What you need to do: Beginning with the line that includes "Viewport: 950px width, 535px height." and ending with the last line, print the records exactly, leaving every picture out.

+++ Materials provided +++

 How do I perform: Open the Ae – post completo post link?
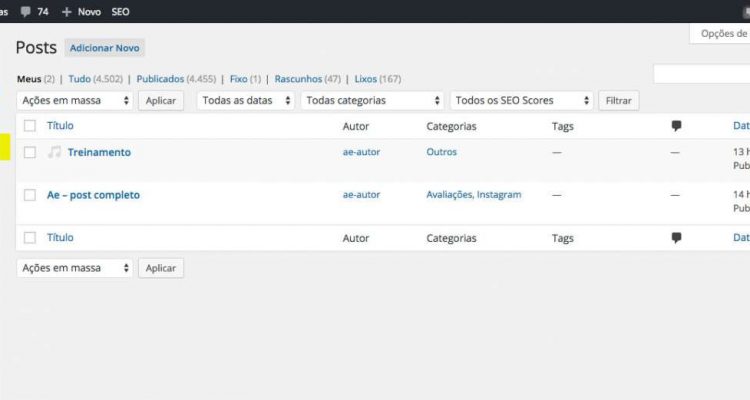pyautogui.click(x=93, y=195)
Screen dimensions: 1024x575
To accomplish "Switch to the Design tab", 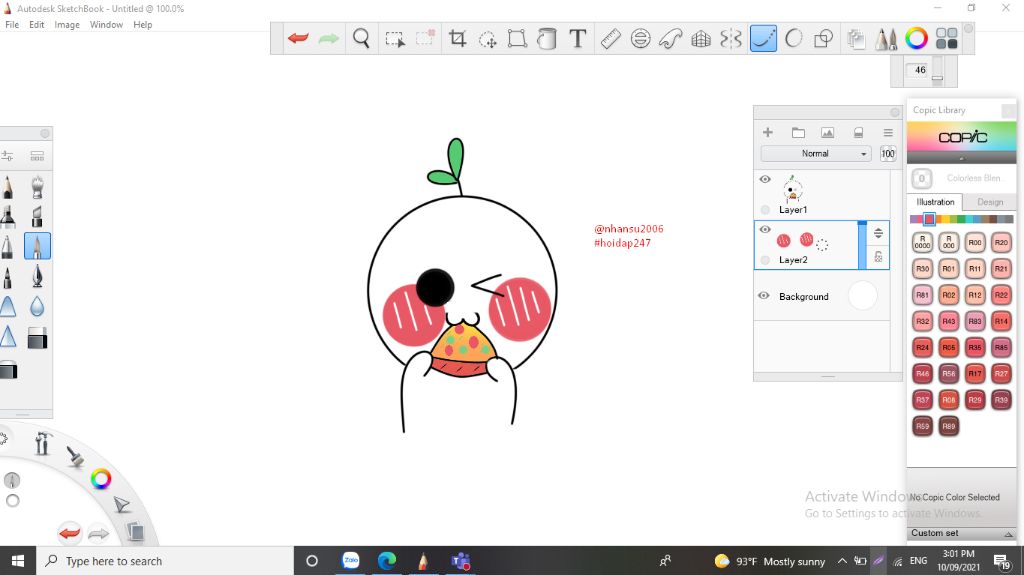I will click(989, 202).
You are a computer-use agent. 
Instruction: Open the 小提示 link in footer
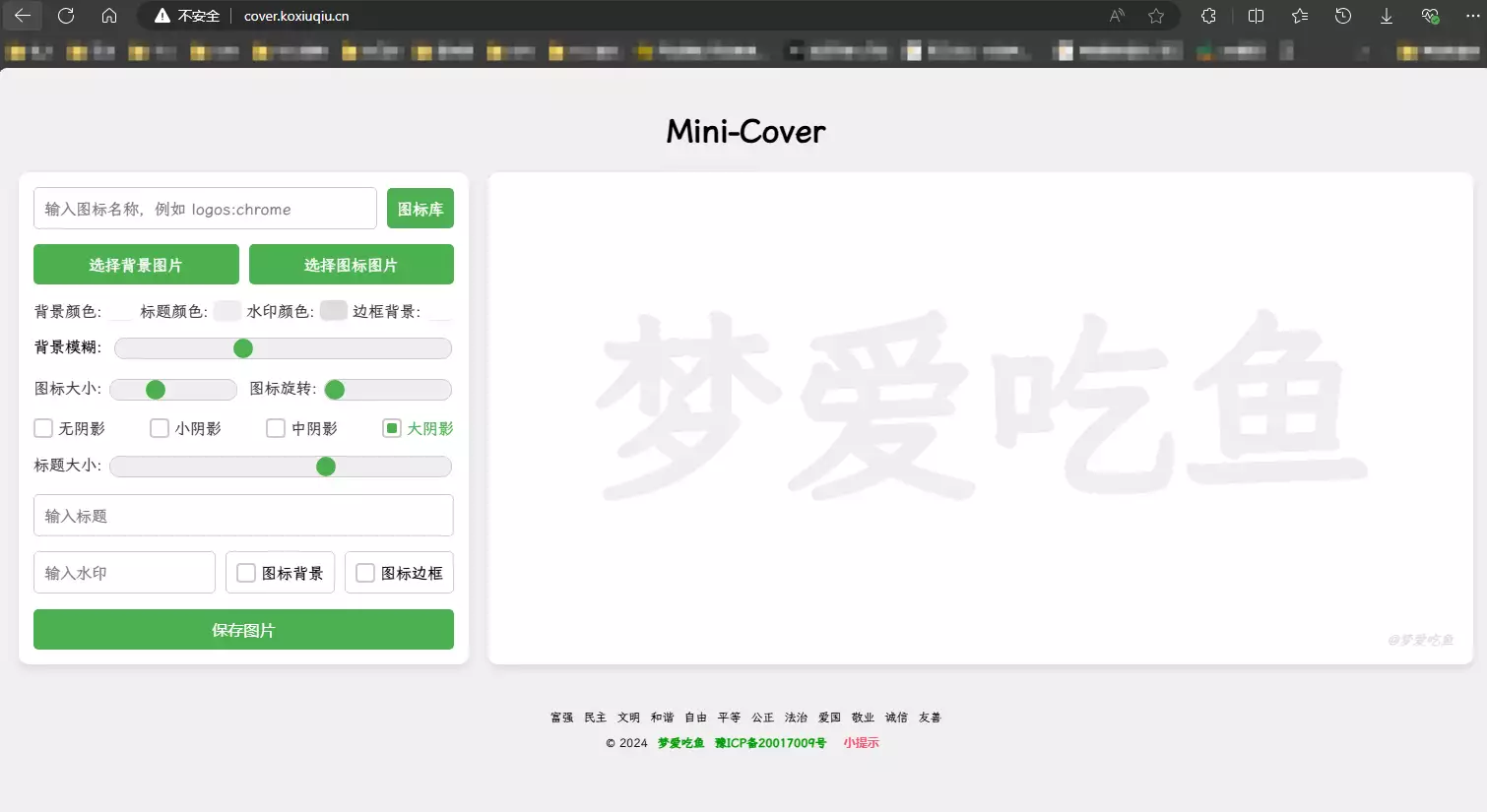tap(861, 743)
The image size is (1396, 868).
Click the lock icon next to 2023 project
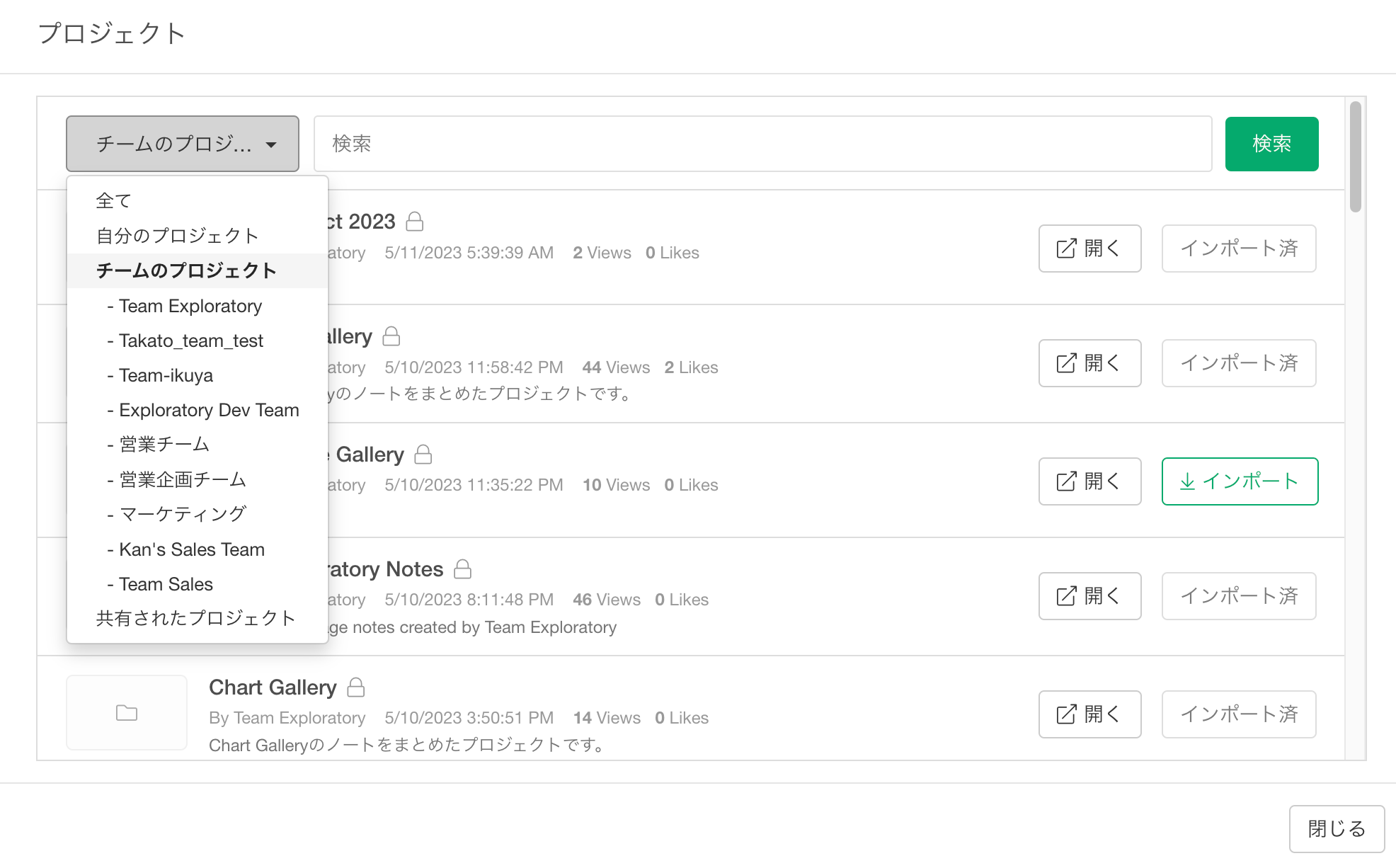pyautogui.click(x=415, y=222)
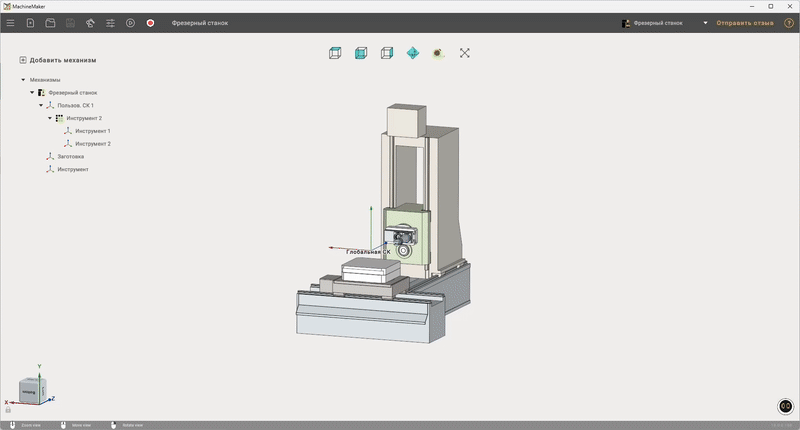Select the isometric view diamond icon
Screen dimensions: 800x430
coord(413,53)
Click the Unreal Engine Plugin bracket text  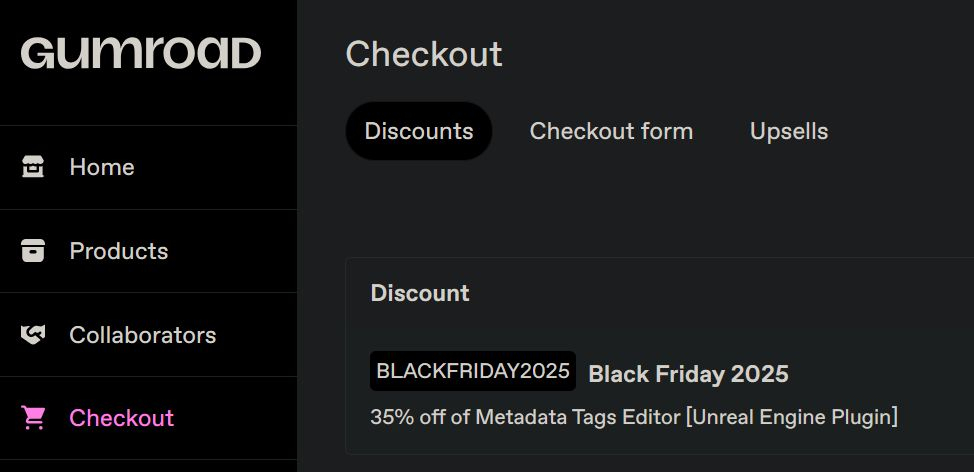(791, 416)
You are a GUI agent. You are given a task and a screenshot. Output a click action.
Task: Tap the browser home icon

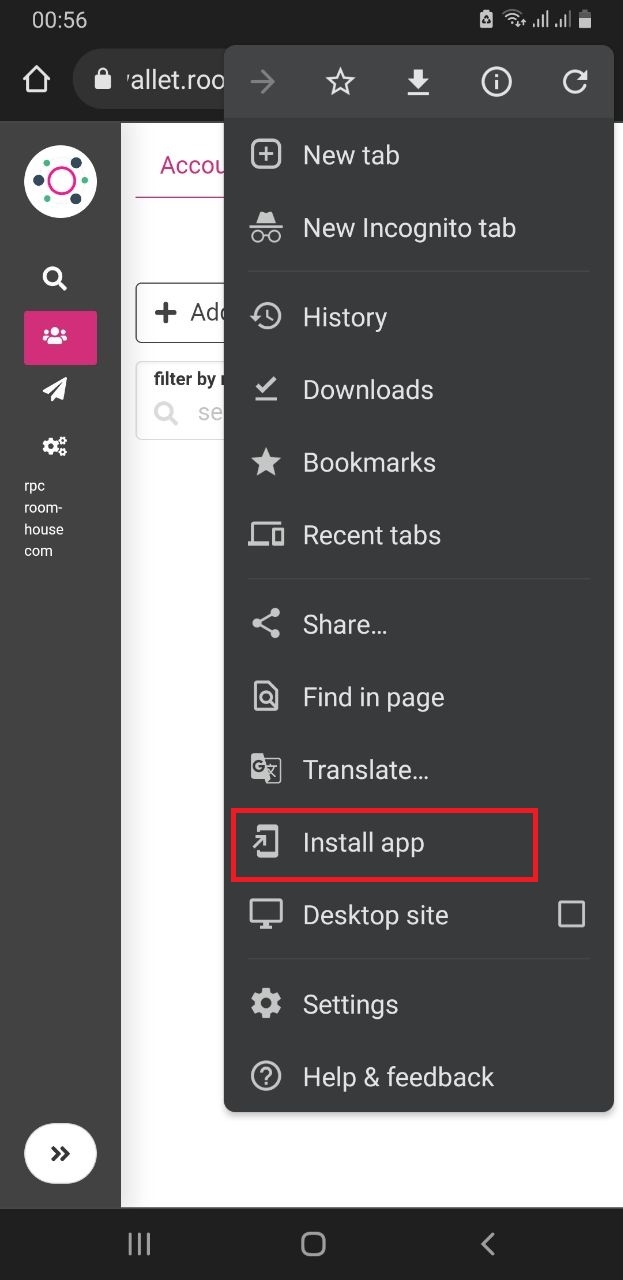[x=36, y=80]
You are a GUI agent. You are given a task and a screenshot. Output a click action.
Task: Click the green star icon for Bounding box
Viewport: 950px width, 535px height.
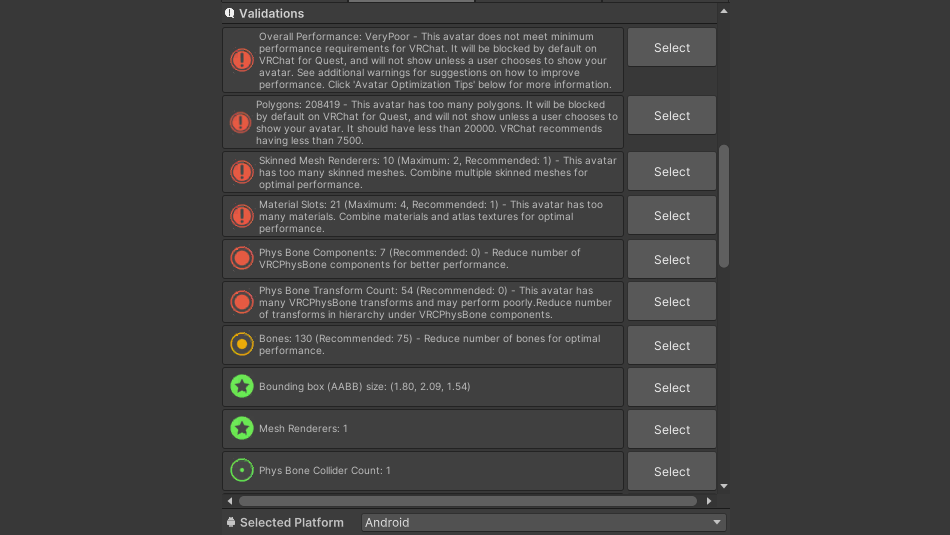click(x=241, y=386)
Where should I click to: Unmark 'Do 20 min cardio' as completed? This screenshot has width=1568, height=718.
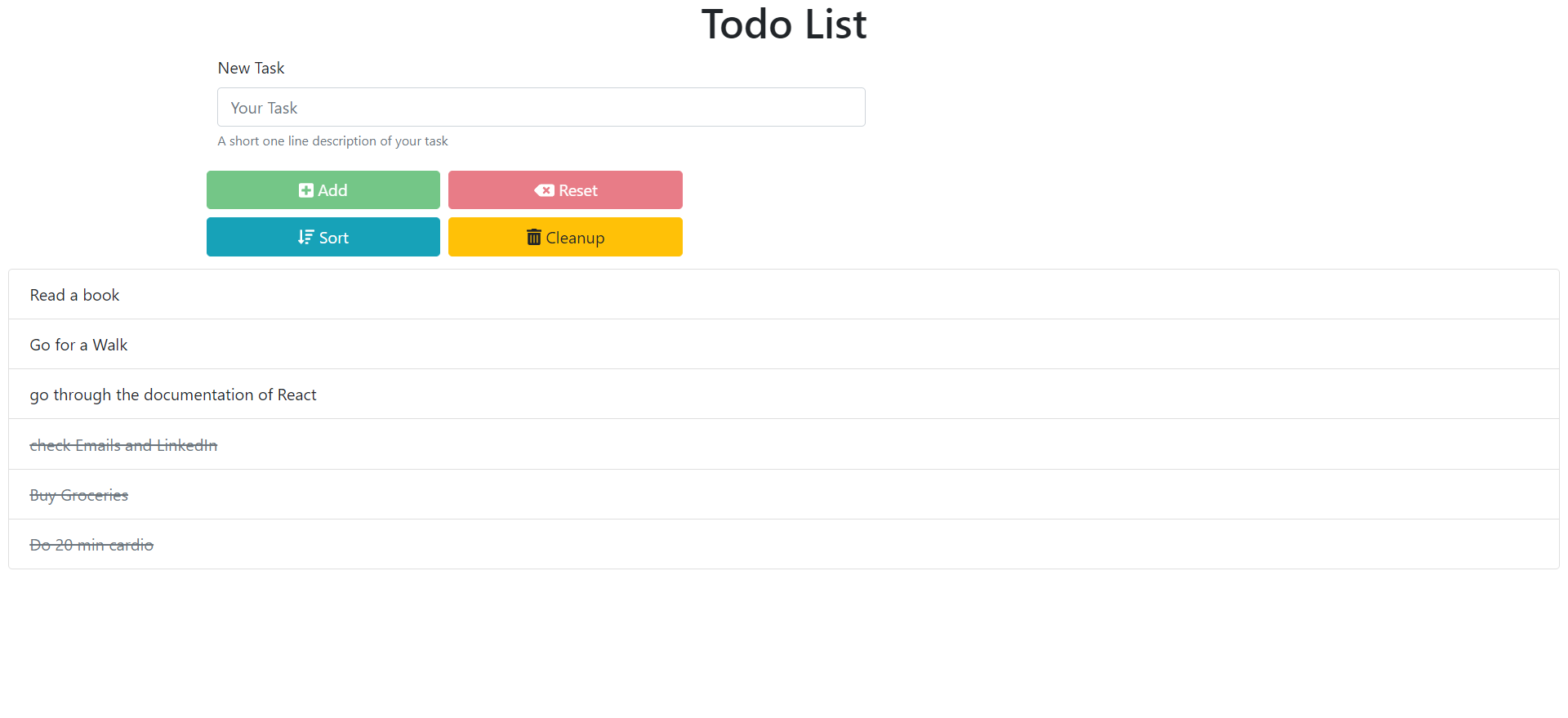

+++

Task output:
Viewport: 950px width, 535px height.
click(x=241, y=386)
Where should I click to: Unmark 'Do 20 min cardio' as completed? This screenshot has width=1568, height=718.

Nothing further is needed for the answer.